--- START ---

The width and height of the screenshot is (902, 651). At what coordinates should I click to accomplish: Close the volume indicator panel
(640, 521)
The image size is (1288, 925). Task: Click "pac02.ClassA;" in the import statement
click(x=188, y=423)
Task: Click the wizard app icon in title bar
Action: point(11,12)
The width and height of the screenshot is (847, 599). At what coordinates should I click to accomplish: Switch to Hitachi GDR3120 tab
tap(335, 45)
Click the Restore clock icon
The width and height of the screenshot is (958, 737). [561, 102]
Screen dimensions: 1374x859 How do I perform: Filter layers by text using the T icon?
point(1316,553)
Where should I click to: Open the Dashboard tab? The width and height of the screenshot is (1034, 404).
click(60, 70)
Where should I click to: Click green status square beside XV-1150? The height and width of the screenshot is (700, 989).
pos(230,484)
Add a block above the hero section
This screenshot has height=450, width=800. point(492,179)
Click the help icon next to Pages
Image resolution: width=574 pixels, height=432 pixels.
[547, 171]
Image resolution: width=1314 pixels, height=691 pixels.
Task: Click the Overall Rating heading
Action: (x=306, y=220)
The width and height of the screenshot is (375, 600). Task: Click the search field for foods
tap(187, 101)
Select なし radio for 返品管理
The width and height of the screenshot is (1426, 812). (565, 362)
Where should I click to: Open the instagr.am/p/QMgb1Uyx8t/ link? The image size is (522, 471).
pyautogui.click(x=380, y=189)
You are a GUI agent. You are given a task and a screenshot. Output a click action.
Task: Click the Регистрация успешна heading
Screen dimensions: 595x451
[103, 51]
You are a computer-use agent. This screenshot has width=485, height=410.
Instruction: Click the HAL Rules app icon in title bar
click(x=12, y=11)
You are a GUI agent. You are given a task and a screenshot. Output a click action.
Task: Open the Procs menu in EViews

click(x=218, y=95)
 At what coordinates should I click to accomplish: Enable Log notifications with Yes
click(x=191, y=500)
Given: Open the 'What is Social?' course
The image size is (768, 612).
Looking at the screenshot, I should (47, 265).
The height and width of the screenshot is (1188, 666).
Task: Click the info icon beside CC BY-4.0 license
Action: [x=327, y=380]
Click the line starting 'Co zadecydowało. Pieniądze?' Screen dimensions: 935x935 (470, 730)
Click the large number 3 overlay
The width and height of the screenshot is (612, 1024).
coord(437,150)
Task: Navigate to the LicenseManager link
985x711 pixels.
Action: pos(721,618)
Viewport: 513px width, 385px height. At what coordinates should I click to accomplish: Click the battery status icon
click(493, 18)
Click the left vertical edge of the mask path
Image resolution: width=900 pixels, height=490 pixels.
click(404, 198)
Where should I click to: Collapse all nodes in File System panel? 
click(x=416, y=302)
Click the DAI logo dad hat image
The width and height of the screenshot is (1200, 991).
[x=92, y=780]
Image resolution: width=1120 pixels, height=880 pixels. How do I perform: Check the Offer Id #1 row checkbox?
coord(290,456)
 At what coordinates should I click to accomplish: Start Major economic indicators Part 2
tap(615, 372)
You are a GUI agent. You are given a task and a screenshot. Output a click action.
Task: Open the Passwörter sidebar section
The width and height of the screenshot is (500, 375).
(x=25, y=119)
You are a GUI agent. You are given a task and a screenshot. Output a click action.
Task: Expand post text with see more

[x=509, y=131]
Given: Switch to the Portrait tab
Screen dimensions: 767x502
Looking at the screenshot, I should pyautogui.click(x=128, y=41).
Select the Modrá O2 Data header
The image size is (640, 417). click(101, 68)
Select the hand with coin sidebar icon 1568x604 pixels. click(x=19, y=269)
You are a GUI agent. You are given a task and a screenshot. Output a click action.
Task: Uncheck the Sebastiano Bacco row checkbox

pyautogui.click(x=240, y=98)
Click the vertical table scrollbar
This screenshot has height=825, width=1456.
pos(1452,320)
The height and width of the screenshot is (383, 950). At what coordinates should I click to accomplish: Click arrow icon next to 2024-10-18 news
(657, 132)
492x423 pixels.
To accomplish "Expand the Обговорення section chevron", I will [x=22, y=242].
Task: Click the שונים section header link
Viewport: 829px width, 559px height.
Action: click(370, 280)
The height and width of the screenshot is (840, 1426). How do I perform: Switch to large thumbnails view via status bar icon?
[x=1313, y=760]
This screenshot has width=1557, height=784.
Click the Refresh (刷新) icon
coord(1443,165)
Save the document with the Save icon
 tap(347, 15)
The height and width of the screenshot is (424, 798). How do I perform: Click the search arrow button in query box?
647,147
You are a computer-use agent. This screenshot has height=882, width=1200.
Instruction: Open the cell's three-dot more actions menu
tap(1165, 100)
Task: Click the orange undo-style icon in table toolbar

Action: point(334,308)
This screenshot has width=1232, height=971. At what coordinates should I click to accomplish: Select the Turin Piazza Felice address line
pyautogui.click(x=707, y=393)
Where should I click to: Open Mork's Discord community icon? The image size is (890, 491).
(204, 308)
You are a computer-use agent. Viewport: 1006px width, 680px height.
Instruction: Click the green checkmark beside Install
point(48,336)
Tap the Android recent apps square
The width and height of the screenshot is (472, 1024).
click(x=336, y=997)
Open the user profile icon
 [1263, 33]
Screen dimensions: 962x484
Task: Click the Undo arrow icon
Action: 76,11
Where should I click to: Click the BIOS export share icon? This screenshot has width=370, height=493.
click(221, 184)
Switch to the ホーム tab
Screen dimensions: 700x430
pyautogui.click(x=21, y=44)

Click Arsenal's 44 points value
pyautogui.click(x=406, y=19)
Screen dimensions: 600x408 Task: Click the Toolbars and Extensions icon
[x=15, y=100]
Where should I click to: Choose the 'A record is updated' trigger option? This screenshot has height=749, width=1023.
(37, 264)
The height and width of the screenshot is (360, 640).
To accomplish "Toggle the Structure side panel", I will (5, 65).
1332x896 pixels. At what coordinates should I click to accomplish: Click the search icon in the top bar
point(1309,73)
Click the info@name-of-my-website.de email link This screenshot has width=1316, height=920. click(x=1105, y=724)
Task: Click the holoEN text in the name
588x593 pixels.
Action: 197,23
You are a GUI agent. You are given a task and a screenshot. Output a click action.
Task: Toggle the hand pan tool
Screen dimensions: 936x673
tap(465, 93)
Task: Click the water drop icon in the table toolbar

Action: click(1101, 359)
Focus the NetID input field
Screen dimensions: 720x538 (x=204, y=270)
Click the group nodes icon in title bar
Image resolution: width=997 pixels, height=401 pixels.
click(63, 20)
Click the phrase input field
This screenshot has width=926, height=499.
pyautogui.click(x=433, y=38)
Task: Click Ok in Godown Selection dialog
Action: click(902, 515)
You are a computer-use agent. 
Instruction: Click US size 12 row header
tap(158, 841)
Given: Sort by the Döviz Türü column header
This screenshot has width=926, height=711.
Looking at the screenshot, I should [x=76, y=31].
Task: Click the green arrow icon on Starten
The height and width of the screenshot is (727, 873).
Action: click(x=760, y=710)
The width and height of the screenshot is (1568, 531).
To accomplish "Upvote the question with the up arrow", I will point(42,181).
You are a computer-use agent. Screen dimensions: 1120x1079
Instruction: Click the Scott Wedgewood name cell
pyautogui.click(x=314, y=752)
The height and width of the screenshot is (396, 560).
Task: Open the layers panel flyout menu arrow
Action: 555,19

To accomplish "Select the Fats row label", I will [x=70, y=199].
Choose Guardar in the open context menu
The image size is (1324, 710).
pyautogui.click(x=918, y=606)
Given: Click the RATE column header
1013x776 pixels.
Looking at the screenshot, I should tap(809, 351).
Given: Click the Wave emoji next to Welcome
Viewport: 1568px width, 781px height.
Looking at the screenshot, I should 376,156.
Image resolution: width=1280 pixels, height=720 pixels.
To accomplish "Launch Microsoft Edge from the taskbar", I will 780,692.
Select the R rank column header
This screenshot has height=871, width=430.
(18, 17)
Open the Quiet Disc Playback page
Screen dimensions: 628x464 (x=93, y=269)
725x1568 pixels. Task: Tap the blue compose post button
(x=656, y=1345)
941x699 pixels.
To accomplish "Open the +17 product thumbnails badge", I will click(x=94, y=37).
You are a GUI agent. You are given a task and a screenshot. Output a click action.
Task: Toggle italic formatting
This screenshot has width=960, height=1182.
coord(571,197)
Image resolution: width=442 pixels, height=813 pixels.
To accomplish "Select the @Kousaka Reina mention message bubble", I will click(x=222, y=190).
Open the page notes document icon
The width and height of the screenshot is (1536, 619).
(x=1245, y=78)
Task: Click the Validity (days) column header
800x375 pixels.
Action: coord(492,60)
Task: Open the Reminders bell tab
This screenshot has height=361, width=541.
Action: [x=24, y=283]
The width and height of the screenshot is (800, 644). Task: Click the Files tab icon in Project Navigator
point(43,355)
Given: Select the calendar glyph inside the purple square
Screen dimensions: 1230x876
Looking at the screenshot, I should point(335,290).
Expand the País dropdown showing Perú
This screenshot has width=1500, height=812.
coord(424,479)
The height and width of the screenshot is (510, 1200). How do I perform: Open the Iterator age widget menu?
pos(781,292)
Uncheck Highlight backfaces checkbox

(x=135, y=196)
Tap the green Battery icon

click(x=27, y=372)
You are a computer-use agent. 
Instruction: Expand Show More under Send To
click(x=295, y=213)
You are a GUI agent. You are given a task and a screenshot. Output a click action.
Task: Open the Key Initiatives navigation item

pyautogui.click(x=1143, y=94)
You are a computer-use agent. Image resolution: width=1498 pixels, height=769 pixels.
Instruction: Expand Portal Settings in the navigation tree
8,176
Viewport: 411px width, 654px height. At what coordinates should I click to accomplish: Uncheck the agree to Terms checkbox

--- END ---

**Task requirements:** Everything above from the line containing "941x699 pixels." through the line containing "Task: Open the Reminders bell tab" must be copied exactly. Nothing outside that range belongs in the answer.

**Result of the task:**
941x699 pixels.
To accomplish "Open the +17 product thumbnails badge", I will click(x=94, y=37).
You are a GUI agent. You are given a task and a screenshot. Output a click action.
Task: Toggle italic formatting
This screenshot has width=960, height=1182.
coord(571,197)
Image resolution: width=442 pixels, height=813 pixels.
To accomplish "Select the @Kousaka Reina mention message bubble", I will click(x=222, y=190).
Open the page notes document icon
The width and height of the screenshot is (1536, 619).
(x=1245, y=78)
Task: Click the Validity (days) column header
800x375 pixels.
Action: coord(492,60)
Task: Open the Reminders bell tab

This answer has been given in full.